- _WHAT NEEDS TO BE DONE_: Everything from the line with "Task: Click inside" down to the line with "709x496 pixels." below must be printed exactly, those two lines included. Exclude pictures.
(RECORDS SHOWN)
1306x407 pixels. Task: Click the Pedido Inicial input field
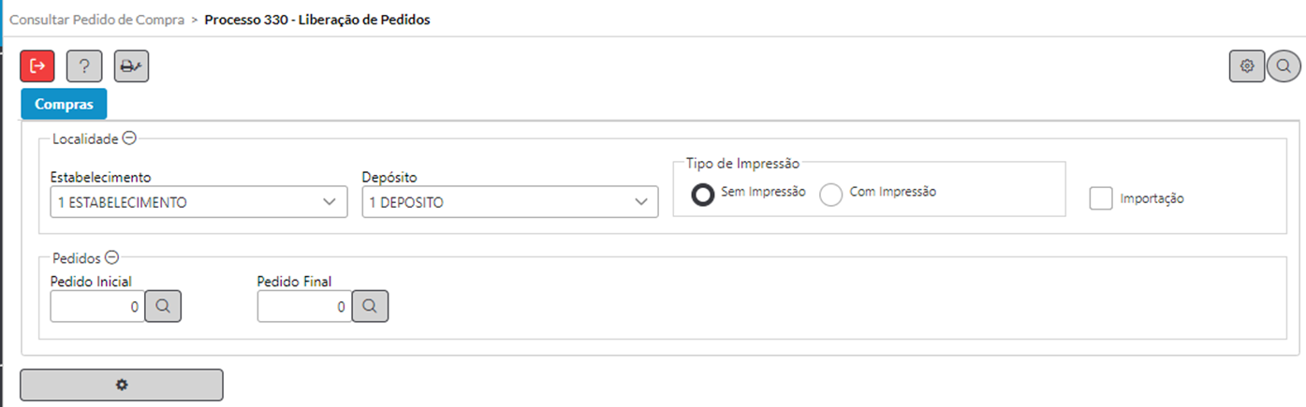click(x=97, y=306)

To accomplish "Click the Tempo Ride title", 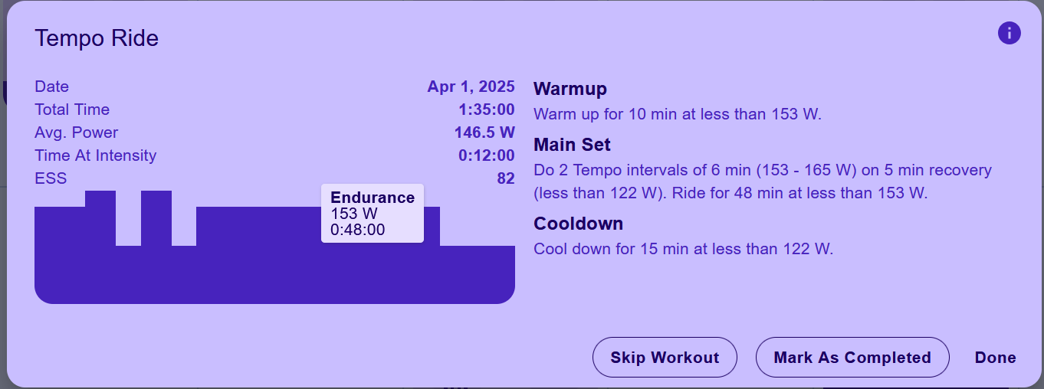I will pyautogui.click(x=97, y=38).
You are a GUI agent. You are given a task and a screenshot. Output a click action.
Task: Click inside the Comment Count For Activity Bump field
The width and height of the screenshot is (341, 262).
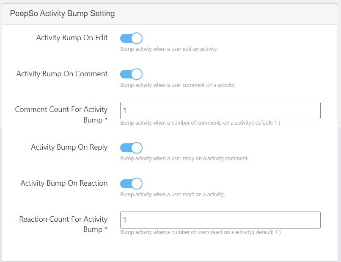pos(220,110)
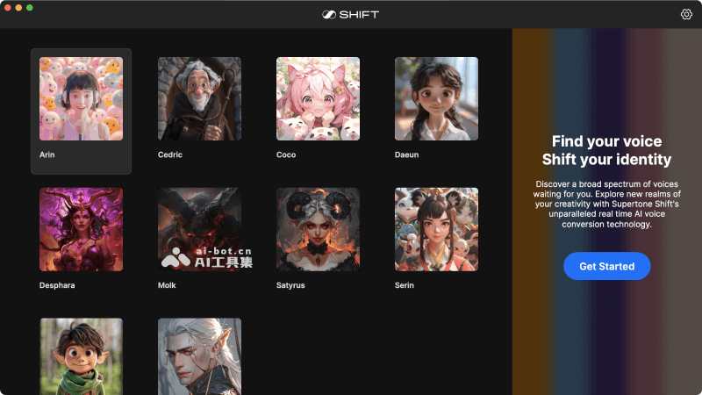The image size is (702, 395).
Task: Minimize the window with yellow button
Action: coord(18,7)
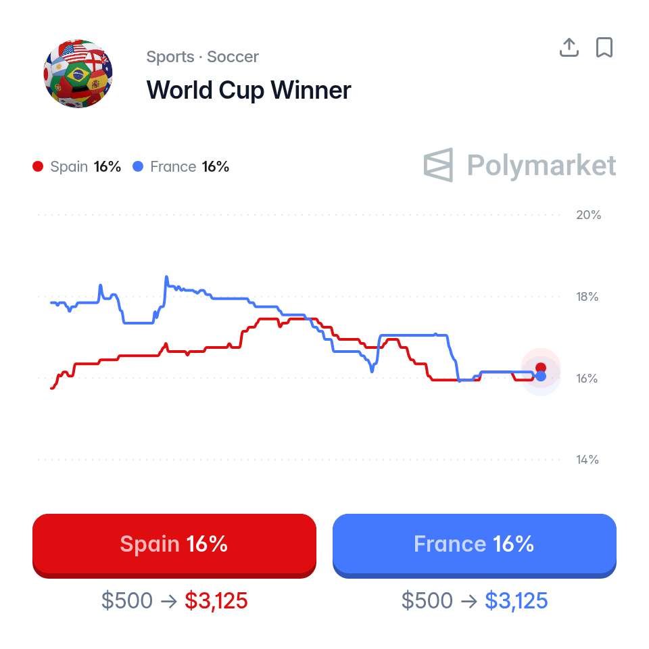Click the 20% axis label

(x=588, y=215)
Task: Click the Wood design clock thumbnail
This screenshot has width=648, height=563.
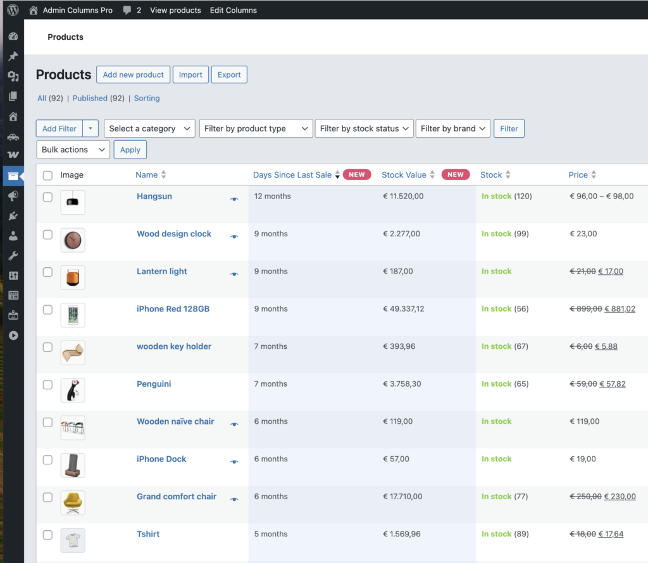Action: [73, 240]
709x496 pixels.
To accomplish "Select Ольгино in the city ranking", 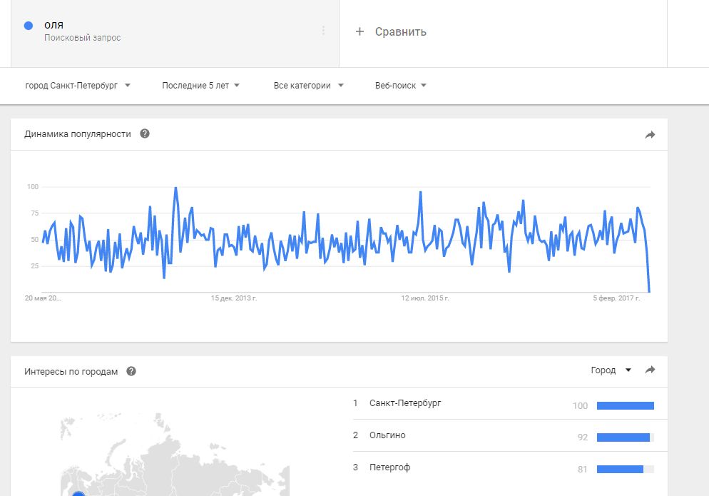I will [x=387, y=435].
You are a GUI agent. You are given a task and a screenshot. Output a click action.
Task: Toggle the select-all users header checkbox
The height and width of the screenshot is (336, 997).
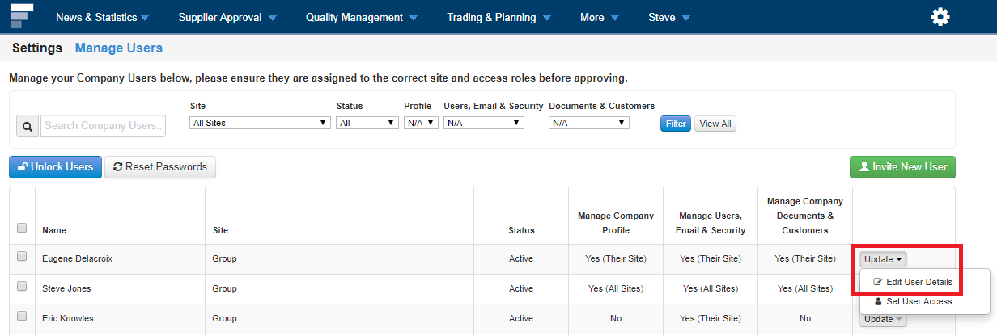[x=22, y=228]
(End RECORDS SHOWN)
(RECORDS SHOWN)
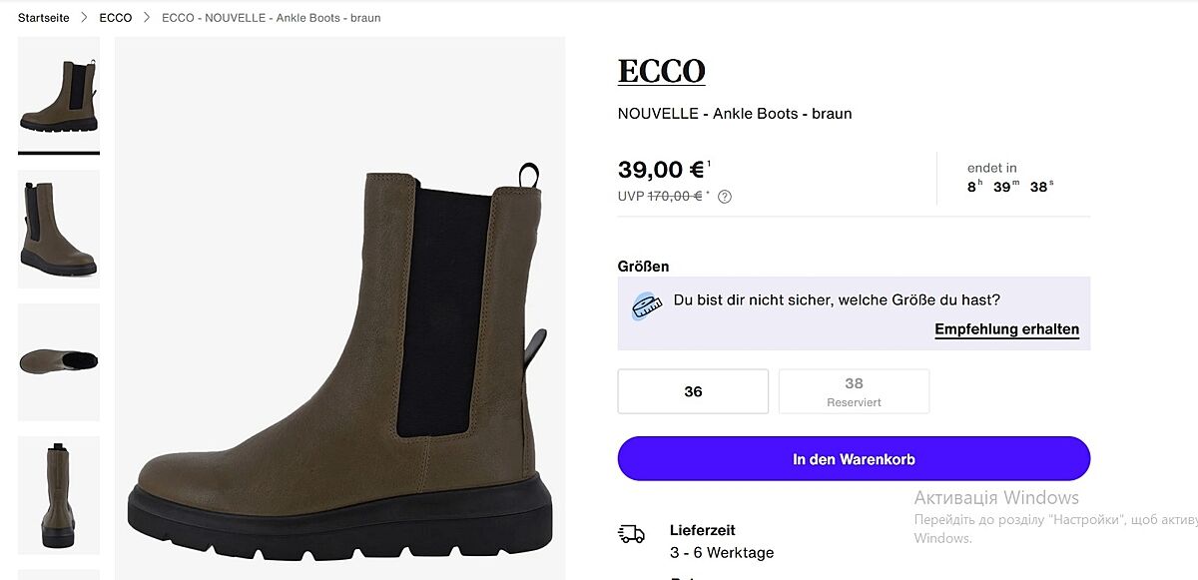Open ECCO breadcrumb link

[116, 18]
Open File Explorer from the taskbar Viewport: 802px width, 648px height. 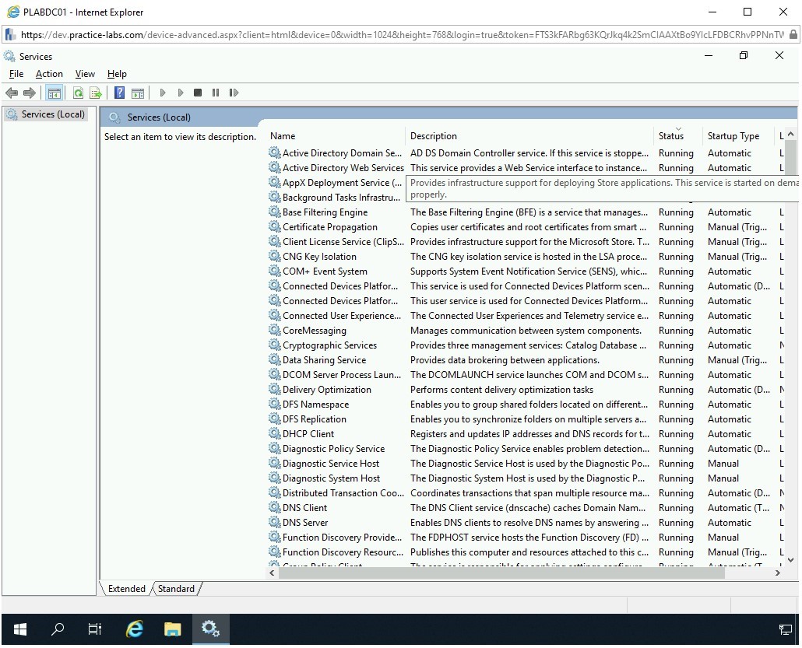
(End RECORDS SHOWN)
- _PROBLEM SOLUTION_:
Task: Click inside the Comment Count For Activity Bump field
The width and height of the screenshot is (341, 262).
pos(220,110)
The image size is (702, 395).
Task: Minimize the window with yellow button
Action: coord(18,7)
Click the 20% axis label

(x=588, y=215)
Task: Click the Wood design clock thumbnail
This screenshot has width=648, height=563.
Action: [73, 240]
709x496 pixels.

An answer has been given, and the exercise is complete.